The ISM Services index reached an astonishing level in June in the USA, but this number hides less rosy information.
In its latest release, the ISM Services index posted its largest single-month percentage point increase since its inception in 1997, only two months after recording its biggest fall ever. At 57.1, the reading would normally be a welcome sign that managers are comfortably optimistic about the expansion. One detail, however, drew our attention: Employment (one of the four, equal-weighted components in the index, together with Business Activity, New Orders and Supplier Deliveries) did not improve from its March level.
We previously discussed our relative confidence in the strength of employment, as US companies had mostly furloughed their employees rather than terminated them. As a matter of fact, the US jobless rate reached 14.7% in April, and fell in the following two months. In June, though, it was still 11.1%, and its improvement pace was slowing. A growing number of companies recently announced job cuts. Hilton, Textron, AT&T, Bed Bath & Beyond, Macy’s, Deere, Sonos, Levi’s… the list keeps getting longer.

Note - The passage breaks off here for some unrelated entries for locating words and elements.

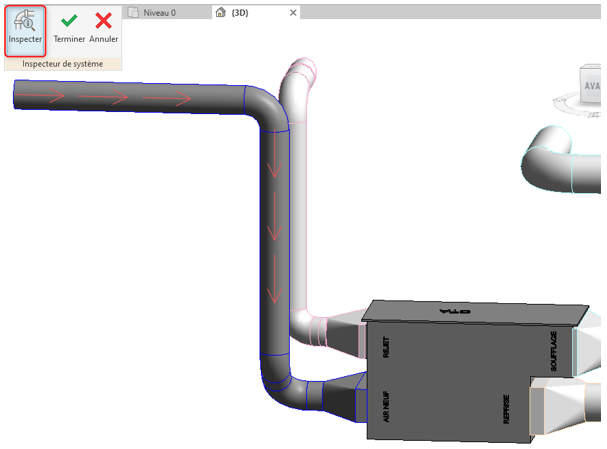Click the Inspecter system tool icon
The width and height of the screenshot is (607, 449).
[x=25, y=28]
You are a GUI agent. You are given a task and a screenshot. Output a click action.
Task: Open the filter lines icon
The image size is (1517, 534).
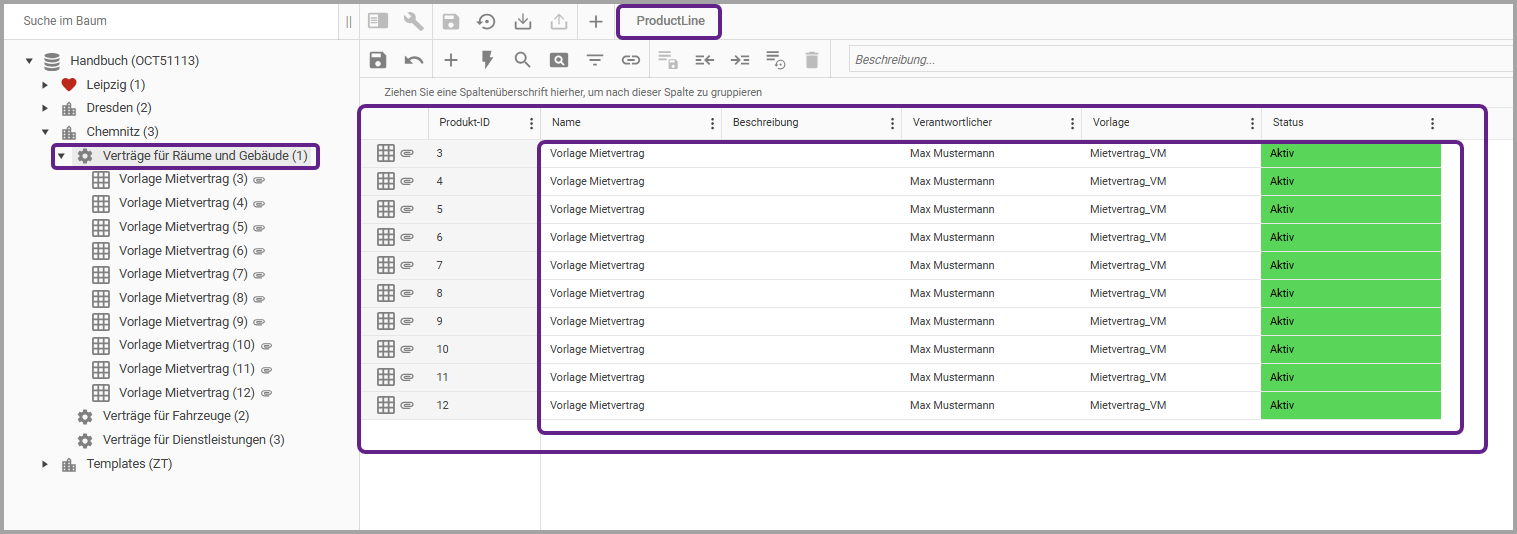[x=595, y=60]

Moreover, some relief measures will end soon and weigh on consumer confidence: unless new measures are adopted, the federal program which currently distributes $600/week to 32mln people, of which 14mln not eligible for regular unemployment benefits, will end on July 31. Fortunately, the Paycheck Protection Program granted to small businesses to maintain payrolls was extended from June 30 to August 8, and will thus have effects until the end of the year.
Given the US dependence on domestic demand, a return to full employment is key for the economy, but it will almost certainly take longer than expected and more fiscal support may be needed.